Close

Jubilate

Museor
12 janvier, 2014

« Alleluia »

Liste des airs

Antonio VIVALDI (1678 – 1741)
In furore iustissimae irae, RV.626 – Motet

George Frederic HAENDEL (1685 – 1759)
Saeviat Tellus Inter Rigores, HWV 240 – Motetto per la Madonna Santissima del Carmine

Nicola PORPORA (1686 – 1768)
In Caelo Stele Clare Fulgescant

Wolfgang Amadeus MOZART (1756 – 1791)
Exsultate, jubilate, K.165


Julia Lezhneva, soprano
Il Giardino Armonico
Direction Giovanni Antonini

60’46, Decca, 2013.

Mea culpa Julia. Nous avons laissé de côté cette parution, sur un coin d’étagère, après une première écoute très partielle qui ne nous avait pas convaincus, en particulier l’ouverture du disque, avec les rodomontades nerveuses et excitantes mais bien vaines du « In Furore », dévalant les doubles croches avec boulimie. Ca remue, ça secoue, mais une certaine fatuité superficielle nous a rebutés.
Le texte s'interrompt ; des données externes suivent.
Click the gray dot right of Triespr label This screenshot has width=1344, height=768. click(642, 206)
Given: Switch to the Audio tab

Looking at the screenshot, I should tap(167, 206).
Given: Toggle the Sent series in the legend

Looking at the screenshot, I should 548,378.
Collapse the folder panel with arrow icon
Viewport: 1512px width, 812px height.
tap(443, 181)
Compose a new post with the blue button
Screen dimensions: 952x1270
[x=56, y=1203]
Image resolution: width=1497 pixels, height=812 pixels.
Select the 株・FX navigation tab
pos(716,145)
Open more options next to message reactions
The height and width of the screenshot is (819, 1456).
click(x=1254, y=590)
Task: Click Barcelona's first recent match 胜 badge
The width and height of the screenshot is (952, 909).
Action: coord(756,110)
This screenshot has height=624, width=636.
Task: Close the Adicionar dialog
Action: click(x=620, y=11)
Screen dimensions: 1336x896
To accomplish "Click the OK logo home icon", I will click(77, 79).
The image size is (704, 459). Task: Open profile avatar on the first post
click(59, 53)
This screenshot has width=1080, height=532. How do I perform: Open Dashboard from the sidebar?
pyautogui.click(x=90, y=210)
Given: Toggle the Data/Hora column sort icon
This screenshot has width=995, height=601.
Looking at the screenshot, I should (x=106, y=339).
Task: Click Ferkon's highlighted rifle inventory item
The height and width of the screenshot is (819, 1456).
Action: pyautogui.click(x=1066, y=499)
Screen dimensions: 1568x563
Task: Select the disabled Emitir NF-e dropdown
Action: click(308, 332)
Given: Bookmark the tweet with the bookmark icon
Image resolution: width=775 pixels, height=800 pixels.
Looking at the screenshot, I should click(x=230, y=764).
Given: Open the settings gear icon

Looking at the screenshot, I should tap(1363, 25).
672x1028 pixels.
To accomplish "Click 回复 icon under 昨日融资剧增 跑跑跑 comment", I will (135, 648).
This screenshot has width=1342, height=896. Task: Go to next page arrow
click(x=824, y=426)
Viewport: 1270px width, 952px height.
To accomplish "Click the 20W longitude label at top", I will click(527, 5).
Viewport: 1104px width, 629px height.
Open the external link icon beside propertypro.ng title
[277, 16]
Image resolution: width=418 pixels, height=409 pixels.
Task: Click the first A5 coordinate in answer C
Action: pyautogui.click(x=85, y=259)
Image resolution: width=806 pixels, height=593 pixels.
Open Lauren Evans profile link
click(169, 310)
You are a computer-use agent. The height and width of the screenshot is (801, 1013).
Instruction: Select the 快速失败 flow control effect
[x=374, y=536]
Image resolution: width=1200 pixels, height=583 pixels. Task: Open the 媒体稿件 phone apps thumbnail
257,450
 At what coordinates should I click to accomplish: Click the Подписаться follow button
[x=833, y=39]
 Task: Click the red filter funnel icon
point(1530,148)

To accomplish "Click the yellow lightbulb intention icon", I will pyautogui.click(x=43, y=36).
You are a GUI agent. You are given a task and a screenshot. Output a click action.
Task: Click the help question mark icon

Et puis nous nous étions penchés sur le plus rare In caelo de Porpora. Là encore, les agréables volutes du mouvement initial s’étaient vite dissoutes dans le souvenir aimable mais non impérissable d’une mélodie bien ornée. C’est donc après un ultimatum de la Rédaction, fâchée à raison de notre silence, que nous avons presque comme une corvée, remis la galette argentée sur le lecteur, sorti notre bloc-notes, esquissé une moue. Et là, après l’aria vivaldienne d‘In Furore toujours aussi violente et explicite (interdite aux moins de 16 ans), nous redécouvrons dans le bref récitatif « Miserationum Pater piissime » un chants sensible, nuancée, bien tempéré et fervent, la droiture douce de Julia Lezhneva. L’intense « Tunc meus fletus » où Il Giardino Armonico se fait d’une discrétion de velours, laissant la soprano s’égarer dans les méandres de l’espoir et des pleurs, reflétant parfaitement les affects contradictoires de ce texte « mes larmes réchaufferont mon coeur de joie », nous font même oublier le soin apporté aux articulations et à la diction, l’agilité dans des aigus légèrement pincés mais très purs, l’ampleur générale, d’une générosité lyrique. 7 minutes 40 absolument magnifiques que le sautillant et extraverti Alleluia conclusif, mondain, presque convenu, font regretter.

Le Serviat tellus inter rigores de Haendel (dont on retrouve le premier air dans Rodrigo et Rinaldo) est une œuvre de jeunesse qui sent l’Italie d’Il Trionfo, et Il Giardono Armonico se réjouit de l’opulence des timbres, des cordes saillantes, des hautbois piquants. Mais encore une fois, c’est après l’esbroufe opératique que l’oeuvre convainc, lors d’un air air en forme de berceuse, « O nox dulcis », avec un beau continuo à l’orgue, très apaisé. Julia Lezhneva encore une fois sait élégamment doser le charme mélodique, la sensualité latente, la droiture tragique de cet air de sommeil qui aurait tout autant sa place dans un bon seria. Ibid pour le Stellia fidae dont le violoncelle obligé se retrouve dans Rinaldo, cependant plus vain.

On passera discrètement sur le motet de Porpora, qui en dépit d’un très charmant « Care Deus cordis amantis » d’une galanterie un peu pergolésienne, confine à la mignardise. La soprano ne s’y trompe d’ailleurs pas, et accumule les ornements, qui pour techniquement remarquablement exécutés, n’en sont pas moins incroyablement narcissiques et décoratifs.

Enfin, l’Exultate Jubilate, très réussi, permet à la chanteuse de basculer dans la grandeur mélodique mozartienne, et les tempi équilibrés, d’une noblesse fluide et naturelle de Giovanni Antonino, couplés à la souplesse solaire de Julia Lezhneva achèvent d’emporter toute réserve le temps infini d’un « Tu virginum corona » aérien et tendre.

Sébastien Holzbauer

Technique : captation très diaphane, avec la voix de Julia Lezhneva très bien mise en valeur.